Wednesday, October 8, 2014

Yet Another Reston Think Piece: The Post Weighs In On Our Midrise Future

Fifth Earth Toned Element.jpegWhile it couldn't possibly compete with the thinkiest think piece ever thunk about our favorite earth-toned community, local news-paper The Washington Post remembered again that it's Reston's 50th anniversary and wrote a long article. Peppered throughout are subtle hints about what future development here will look like, if by "hints" you mean "explicit statements from the developers who will build most of this bollardy midrise goodness."

Give us some good blockquote, BFFs at the Post:

The original plan for Reston was for 22,000 units that would house 80,000 to 85,000 people, says Chuck Veatch, [president of the Charles A. Veatch Co., a commercial real estate company]. But while there are 22,000 units, the population remains at 60,000.

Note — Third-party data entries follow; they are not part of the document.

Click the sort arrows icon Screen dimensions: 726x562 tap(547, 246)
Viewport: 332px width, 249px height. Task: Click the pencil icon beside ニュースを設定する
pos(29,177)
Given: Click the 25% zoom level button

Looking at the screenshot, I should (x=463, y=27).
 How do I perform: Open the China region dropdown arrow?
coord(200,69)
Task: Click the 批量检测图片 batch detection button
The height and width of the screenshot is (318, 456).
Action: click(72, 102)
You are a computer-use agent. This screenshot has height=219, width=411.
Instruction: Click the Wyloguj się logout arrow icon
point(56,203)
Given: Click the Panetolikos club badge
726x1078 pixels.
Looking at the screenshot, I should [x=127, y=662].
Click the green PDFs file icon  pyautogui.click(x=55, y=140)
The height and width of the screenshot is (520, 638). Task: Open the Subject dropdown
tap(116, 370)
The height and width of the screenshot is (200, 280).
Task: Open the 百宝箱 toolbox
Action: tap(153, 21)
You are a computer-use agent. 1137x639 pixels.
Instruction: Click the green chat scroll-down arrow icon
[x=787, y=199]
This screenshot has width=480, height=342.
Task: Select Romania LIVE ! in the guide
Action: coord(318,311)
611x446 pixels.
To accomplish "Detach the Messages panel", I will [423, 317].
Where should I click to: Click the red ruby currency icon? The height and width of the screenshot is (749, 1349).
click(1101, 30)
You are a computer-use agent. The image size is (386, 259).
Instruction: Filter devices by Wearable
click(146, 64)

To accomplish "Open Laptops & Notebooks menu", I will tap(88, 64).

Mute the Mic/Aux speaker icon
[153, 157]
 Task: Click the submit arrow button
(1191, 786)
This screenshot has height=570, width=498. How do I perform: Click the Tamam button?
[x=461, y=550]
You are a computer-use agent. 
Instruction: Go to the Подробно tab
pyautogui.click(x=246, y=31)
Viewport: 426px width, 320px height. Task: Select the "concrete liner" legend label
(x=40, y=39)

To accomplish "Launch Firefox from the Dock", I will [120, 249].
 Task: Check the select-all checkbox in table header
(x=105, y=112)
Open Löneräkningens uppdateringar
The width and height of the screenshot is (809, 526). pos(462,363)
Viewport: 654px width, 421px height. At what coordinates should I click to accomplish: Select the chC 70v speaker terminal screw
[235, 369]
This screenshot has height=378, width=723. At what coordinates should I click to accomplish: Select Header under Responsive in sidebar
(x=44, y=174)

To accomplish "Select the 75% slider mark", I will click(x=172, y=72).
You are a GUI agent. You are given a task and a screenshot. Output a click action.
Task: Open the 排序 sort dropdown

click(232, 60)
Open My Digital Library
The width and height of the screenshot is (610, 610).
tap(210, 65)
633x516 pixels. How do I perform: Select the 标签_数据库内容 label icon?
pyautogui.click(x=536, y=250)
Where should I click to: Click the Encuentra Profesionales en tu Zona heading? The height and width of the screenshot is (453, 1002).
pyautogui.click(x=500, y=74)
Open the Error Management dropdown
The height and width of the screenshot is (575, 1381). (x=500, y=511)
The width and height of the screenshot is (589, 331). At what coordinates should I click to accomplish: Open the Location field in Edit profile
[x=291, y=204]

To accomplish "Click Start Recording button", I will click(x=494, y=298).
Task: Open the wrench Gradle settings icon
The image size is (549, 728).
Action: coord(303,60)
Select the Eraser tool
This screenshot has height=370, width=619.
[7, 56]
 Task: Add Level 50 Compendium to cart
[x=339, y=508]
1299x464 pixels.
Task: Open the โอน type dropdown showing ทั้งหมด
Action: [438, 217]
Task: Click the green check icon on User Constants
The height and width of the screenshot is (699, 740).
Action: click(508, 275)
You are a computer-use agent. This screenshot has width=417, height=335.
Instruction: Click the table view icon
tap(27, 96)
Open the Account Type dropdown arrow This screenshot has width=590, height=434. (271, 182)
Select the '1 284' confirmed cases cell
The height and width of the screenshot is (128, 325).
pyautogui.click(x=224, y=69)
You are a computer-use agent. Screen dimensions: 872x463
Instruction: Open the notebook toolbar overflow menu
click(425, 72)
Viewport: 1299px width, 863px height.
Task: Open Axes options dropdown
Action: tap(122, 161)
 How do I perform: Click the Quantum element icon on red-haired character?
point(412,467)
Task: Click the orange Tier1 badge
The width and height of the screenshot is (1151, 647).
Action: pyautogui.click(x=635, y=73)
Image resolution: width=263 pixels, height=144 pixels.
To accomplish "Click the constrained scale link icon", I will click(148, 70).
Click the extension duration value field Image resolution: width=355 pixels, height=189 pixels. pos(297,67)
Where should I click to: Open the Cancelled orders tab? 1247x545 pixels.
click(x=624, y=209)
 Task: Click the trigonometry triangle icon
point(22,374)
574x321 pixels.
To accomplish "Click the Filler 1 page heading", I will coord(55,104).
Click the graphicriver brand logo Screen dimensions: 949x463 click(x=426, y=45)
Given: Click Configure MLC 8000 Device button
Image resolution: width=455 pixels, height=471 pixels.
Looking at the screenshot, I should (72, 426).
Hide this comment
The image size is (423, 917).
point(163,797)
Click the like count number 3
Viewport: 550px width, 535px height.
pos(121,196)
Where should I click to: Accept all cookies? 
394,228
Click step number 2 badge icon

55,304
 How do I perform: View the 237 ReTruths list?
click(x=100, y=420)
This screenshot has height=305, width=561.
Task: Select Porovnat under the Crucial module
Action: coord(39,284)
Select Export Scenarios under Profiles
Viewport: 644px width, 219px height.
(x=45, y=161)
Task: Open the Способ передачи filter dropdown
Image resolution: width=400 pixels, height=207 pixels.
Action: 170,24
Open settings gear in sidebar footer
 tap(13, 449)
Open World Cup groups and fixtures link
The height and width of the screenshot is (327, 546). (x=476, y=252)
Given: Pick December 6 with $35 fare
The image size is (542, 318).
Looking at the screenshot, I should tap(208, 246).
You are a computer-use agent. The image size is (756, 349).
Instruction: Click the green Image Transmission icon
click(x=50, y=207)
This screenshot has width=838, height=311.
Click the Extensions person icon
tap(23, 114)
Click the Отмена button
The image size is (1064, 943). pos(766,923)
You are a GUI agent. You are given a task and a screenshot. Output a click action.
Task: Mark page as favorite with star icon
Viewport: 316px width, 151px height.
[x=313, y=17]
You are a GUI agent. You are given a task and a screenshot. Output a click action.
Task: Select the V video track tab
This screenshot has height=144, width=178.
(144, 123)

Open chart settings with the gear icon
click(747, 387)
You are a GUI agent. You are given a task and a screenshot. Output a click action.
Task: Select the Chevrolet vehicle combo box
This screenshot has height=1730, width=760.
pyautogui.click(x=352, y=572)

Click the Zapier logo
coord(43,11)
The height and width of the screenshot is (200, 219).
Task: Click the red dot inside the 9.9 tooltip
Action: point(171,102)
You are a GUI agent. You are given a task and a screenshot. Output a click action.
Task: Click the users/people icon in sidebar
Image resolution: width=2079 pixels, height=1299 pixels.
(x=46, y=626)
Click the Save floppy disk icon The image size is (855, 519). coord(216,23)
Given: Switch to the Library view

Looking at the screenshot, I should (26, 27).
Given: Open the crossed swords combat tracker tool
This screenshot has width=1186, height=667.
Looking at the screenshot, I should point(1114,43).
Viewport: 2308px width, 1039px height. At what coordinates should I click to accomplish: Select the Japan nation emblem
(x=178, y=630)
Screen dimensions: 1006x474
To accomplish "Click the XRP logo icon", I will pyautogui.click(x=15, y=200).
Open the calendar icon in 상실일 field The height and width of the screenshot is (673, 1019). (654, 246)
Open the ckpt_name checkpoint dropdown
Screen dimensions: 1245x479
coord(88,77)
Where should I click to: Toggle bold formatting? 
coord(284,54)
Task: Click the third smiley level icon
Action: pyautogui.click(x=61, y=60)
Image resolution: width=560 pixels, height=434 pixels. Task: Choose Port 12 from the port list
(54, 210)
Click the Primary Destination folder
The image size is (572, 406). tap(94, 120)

“Family demographics and home preferences have changed since the 1960s,” says Veatch. “We thought there would be six people in each single-family home and four in each townhouse, but now families are smaller and yet still want more space.”
Yeah, but most of those space-craving folk will "graduate" to Loudoun County, where the quarter sixteenth-acre plots are plentiful and the particleboard is flowing. What we got going for us is density, baby!
“Twenty years ago, density was a dirty word, but now people understand that if you want open space you get it by creating density in other places,” says Simon. “Over the next 25 to 50 years I would love to see the village centers and shopping plazas redesigned with high-rise buildings. I’m very impressed with the development around the Silver Line Metro station and think Reston could use more of that.”
You might think this is all about the downwardly mobile, Ford Focus-driving young adults who eschew apartments with vowels in their names and can't get jobs and are saddled with college debt who are postponing major life decisions like getting married and having children because they can't get jobs and are saddled with college debt of demographic shifts. And you'd be right! But it also fits in with downwardly mobile older Restonians who have somehow managed to get their own aforementioned twenty- and thirty-somethings out of their wood-paneled basements and their Ford Foci out of the carports. Consider:
Haukness says the upscale rental apartment on view in the Avant represents one of the main elements of Simon’s plan for Reston story.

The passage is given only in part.